Más allá de otras consideraciones de tipo político, social o económico, la ciudad contemporánea, vista en sí misma, es un fenómeno cultural con una enorme capacidad para colorearlo todo con su propia tonalidad.
Es un universo luminoso y feroz dotado de una gran fuerza gravitacional. Y cuanto más grande la ciudad, mayor es esa fuerza.
La ciudad moderna contiene y expresa al máximo la extraordinariamente atractiva quimera de la sociedad capitalista. El éxito, el consumo y el entretenimiento, cabalgando entre el ensueño y la realidad, son los dioses de una creencia poderosa y absorbente que, como toda religión, se convierte en un asunto de fe incondicional, más allá de la ética o la razón. Esos tres dioses se hacen omnipresentes en la vida de los ciudadanos como una posibilidad que casi se roza aunque no se abrace, y que aunque no se alcance, se percibe.
La ciudad desliza su existencia en la búsqueda de un cielo de lujo que cree merecer, que le llega de otras ciudades envidiadas y de sus culturas, desde los mismos centros de poder que diseñan el mundo como es.
Sintiéndose libre, se ignora prisionera de sus propias debilidades, dependiendo espiritualmente de unos medios de comunicación que, como narcotraficantes, le suministran cada día la dosis de veneno necesaria para mantener su enganche con la ilusión. No es introspectiva. No es reflexiva. No quiere saber.
En la ciudad, y todavía más en la ciudad de nuestros países, se cultiva, por eso mismo, un pensamiento, yo no diría políticamente el más conservador, sino el más superficial y ligero, el más desarraigado de toda idea o práctica de liberación colectiva.

..............................

## Tareas por realizar
#1 En el fragmento sobre la ciudad contemporánea, ¿cuáles son los tres dioses de la creencia poderosa y absorbente?
#2 Prosigue, por favor, el fragmento sobre la ciudad contemporánea a partir de su última oración.

## Datos proporcionados
..............................

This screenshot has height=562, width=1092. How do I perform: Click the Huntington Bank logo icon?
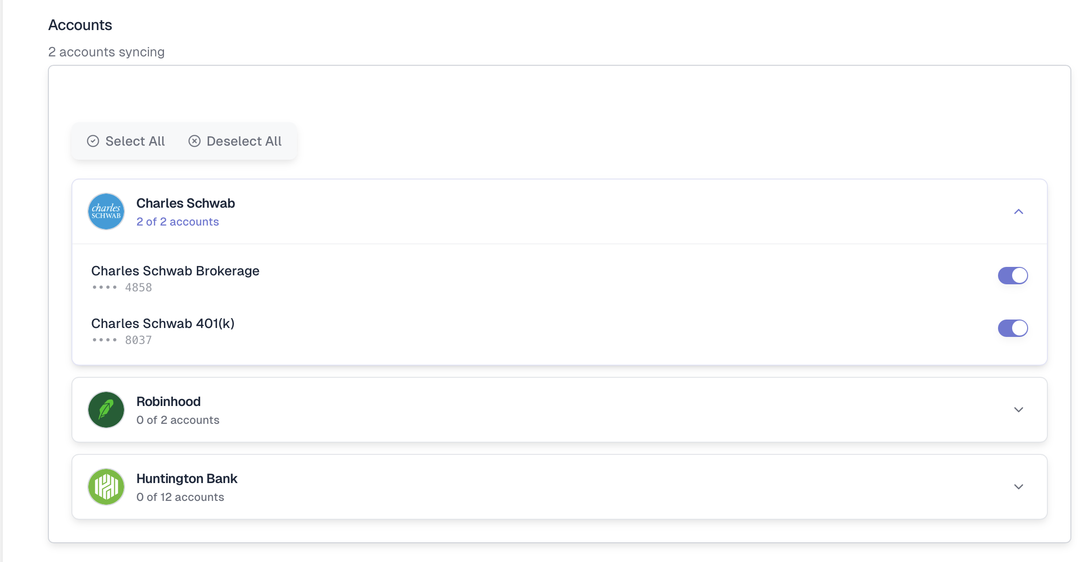click(x=106, y=486)
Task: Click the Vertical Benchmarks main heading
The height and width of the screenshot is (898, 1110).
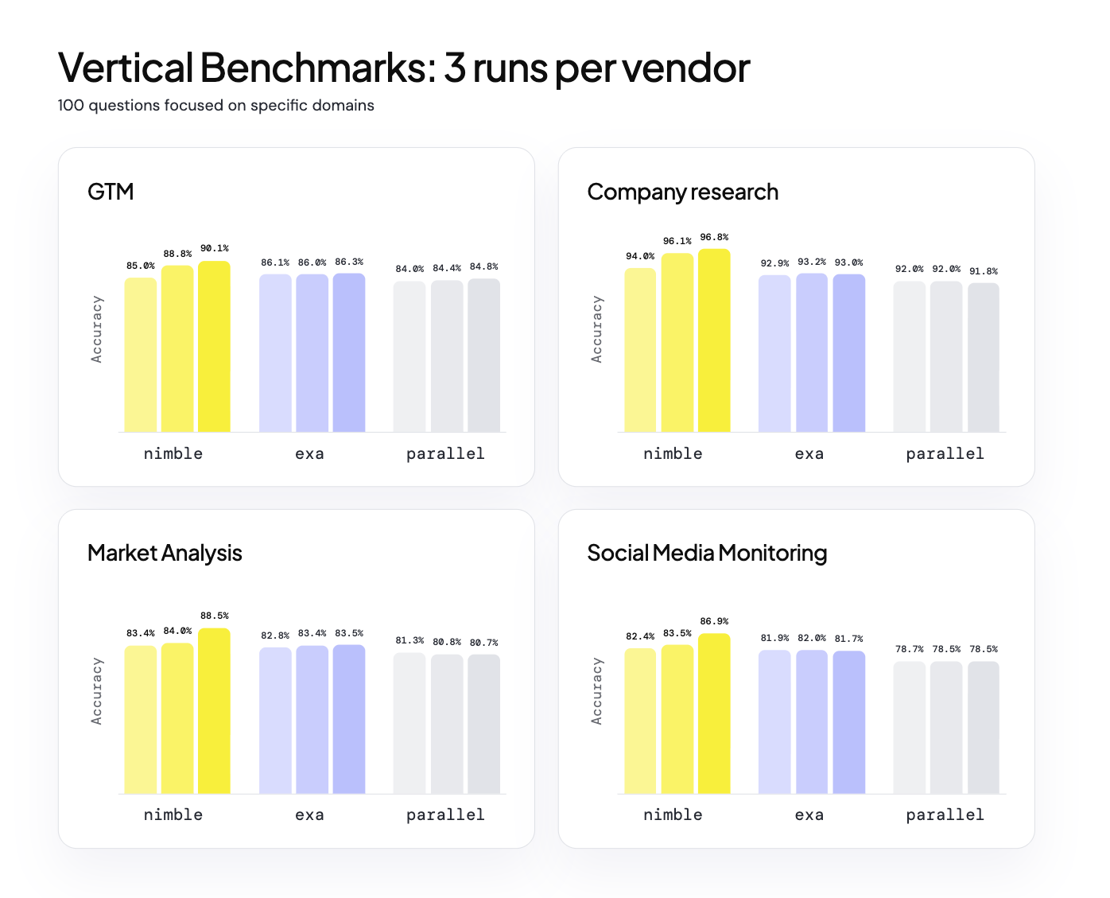Action: 404,67
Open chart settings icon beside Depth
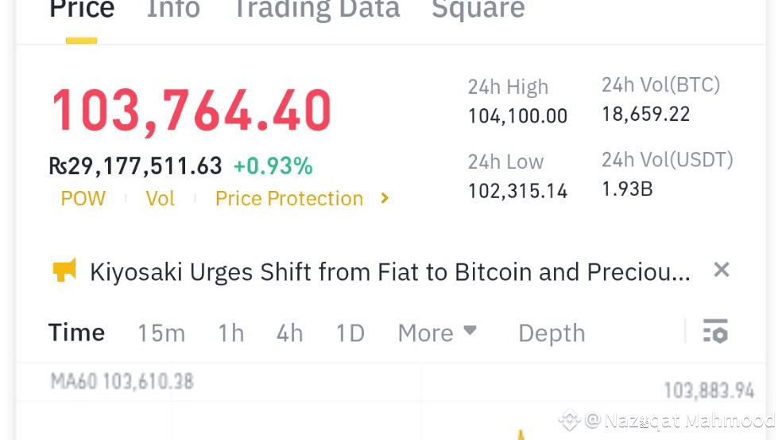This screenshot has width=782, height=440. [715, 332]
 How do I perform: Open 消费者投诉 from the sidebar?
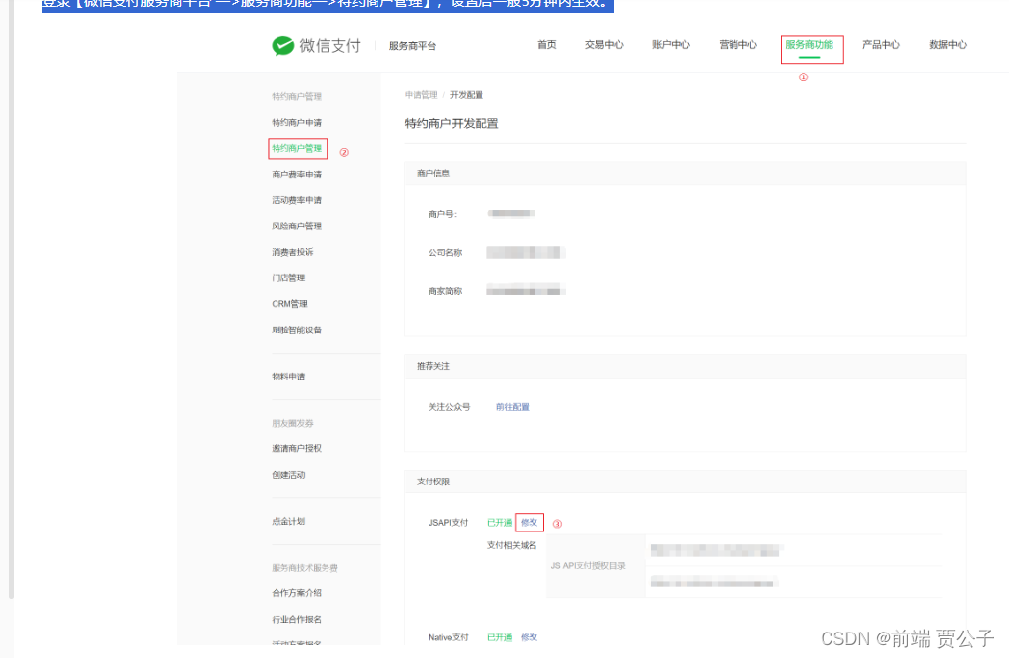tap(295, 251)
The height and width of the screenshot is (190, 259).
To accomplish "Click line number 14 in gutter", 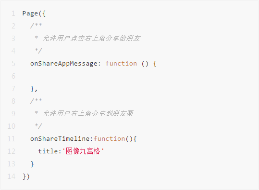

..............................

## Respuestas a tareas
#1 El éxito, el consumo y el entretenimiento.

#2
Así vemos que, a la hora de las elecciones, una buena parte del voto de las grandes ciudades, particularmente el de la llamada clase media, pero no sólo ese, se comporta de una manera absolutamente ideológica. Porque hasta algunos de los desheredados de la tierra, en ciertos casos, terminan votando, contra natura, por quienes administran su fantasía.
Por eso les pido a mis camaradas de gobierno y del PSUV que de ahora en adelante no se olviden de que una parte crucial de la batalla se da en el terreno del espíritu. Quiero decir en el terreno de las ideas, pero también de los afectos, de la sensibilidad, de la percepción, de las imágenes y del ejemplo. Si la gestión de gobierno no toca esos planos, su influencia se disipará tan fácilmente como el humo liviano de una pequeña hoguera. Si la actividad del partido no llega a los corazones y se funde con ellos, no en las consignas sino en los hechos, su palabra se la llevará cualquier brisa electoral.
No se trata de decir que se da la vida. Se trata de poner la vida en esto.